Pourquoi c'est important
Les populations qui subissent déjà des inégalités sont les plus touchées par les crises de santé publique, ce qui entraîne des traumatismes et des préjudices supplémentaires à mesure que les écarts de soins se creusent. Joia Crear-Perry, MD, est la fondatrice et présidente du National Birth Equity Collaborative. Elle est également membre du réseau consultatif de l'initiative Better Maternal Outcomes: Redesigning Systems with Black Women de l'IHI, financée par Merck for Mothers. Dans l'entretien suivant, Crear-Perry explique l'importance d'être explicite sur la race et le racisme pour aborder l'équité en matière de santé et créer de meilleurs résultats pour chaque femme et sa famille. Ces conseils sont applicables dans n'importe quel contexte, mais sont particulièrement importants pendant la pandémie de COVID-19.
Quelles sont vos plus grandes préoccupations concernant la santé des mères noires pendant la pandémie de COVID-19 ?
Je crains que le traumatisme et le stress supplémentaires [liés à la pandémie] que nous ressentons partout dans le monde augmentent le risque de préjudice pour les femmes noires.

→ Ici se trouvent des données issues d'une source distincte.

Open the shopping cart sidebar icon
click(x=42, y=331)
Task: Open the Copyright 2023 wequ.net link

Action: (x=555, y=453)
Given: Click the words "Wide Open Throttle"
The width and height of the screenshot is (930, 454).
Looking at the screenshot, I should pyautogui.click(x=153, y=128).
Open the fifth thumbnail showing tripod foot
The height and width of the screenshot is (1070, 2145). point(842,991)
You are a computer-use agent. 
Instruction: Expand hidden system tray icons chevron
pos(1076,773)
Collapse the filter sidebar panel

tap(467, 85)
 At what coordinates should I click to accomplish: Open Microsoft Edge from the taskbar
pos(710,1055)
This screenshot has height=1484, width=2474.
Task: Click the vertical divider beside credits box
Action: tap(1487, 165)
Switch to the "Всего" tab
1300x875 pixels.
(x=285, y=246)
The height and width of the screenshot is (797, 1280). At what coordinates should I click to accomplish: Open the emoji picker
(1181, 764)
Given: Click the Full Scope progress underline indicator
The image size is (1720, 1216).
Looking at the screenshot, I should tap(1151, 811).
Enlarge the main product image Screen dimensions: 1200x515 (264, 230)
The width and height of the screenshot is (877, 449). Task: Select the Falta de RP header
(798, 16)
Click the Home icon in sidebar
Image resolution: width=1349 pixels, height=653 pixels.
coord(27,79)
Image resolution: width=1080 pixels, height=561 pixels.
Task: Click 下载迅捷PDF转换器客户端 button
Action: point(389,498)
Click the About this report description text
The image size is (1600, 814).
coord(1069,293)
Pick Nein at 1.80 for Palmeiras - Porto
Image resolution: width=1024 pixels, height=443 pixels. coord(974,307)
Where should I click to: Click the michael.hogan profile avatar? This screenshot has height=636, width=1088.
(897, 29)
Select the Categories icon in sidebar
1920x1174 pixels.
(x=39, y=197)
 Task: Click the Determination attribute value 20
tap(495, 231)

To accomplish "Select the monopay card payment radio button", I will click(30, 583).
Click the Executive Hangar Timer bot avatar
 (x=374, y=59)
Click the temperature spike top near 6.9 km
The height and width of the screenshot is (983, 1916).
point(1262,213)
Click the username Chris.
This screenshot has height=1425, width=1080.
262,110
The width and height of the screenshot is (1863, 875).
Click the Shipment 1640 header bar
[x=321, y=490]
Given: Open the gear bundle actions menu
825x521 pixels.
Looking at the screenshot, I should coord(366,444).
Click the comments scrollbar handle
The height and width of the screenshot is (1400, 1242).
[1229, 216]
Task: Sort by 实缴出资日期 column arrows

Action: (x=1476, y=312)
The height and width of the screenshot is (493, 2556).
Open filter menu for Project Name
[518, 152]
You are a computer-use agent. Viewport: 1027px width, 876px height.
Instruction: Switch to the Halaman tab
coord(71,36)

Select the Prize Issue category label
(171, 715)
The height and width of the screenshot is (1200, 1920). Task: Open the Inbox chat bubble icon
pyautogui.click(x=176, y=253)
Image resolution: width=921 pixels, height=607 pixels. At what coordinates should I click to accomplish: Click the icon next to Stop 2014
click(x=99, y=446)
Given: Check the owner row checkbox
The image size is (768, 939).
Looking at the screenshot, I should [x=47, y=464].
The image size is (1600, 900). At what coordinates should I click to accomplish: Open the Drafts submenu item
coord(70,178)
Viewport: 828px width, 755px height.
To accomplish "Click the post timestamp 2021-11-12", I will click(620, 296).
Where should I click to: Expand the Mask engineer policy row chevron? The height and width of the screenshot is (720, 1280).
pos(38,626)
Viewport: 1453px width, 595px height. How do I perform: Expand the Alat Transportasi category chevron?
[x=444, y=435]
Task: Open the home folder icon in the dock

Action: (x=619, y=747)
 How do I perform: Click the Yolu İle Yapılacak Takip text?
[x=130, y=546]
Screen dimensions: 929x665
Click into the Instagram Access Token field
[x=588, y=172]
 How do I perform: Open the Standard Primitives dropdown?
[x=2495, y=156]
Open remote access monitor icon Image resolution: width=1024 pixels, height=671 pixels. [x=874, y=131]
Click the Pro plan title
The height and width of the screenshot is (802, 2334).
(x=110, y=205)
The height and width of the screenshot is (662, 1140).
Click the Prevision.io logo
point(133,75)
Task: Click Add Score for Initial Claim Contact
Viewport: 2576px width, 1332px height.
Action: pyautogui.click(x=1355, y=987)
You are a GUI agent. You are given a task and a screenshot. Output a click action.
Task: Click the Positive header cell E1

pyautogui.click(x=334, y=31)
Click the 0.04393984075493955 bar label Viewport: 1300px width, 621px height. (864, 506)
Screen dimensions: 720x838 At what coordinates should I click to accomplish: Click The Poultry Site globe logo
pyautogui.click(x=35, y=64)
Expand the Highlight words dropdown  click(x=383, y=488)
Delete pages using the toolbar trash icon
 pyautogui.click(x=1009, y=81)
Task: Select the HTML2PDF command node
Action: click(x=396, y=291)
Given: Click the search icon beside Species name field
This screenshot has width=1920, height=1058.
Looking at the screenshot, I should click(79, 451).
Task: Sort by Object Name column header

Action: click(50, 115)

Quels conseils pouvez-vous offrir aux prestataires et aux organisations qui tentent d’améliorer l’équité en matière de naissance pendant cette crise de santé publique ?
Les prestataires et les organisations doivent établir un climat de confiance avec les femmes noires qui accouchent afin qu'elles puissent s'épanouir pendant l'accouchement. Cela signifie qu'elles doivent avoir accès au soutien social et au prestataire de confiance de leur choix. Cela peut devoir se faire par voie électronique à ce stade [pour maintenir la distanciation physique], mais c'est essentiel.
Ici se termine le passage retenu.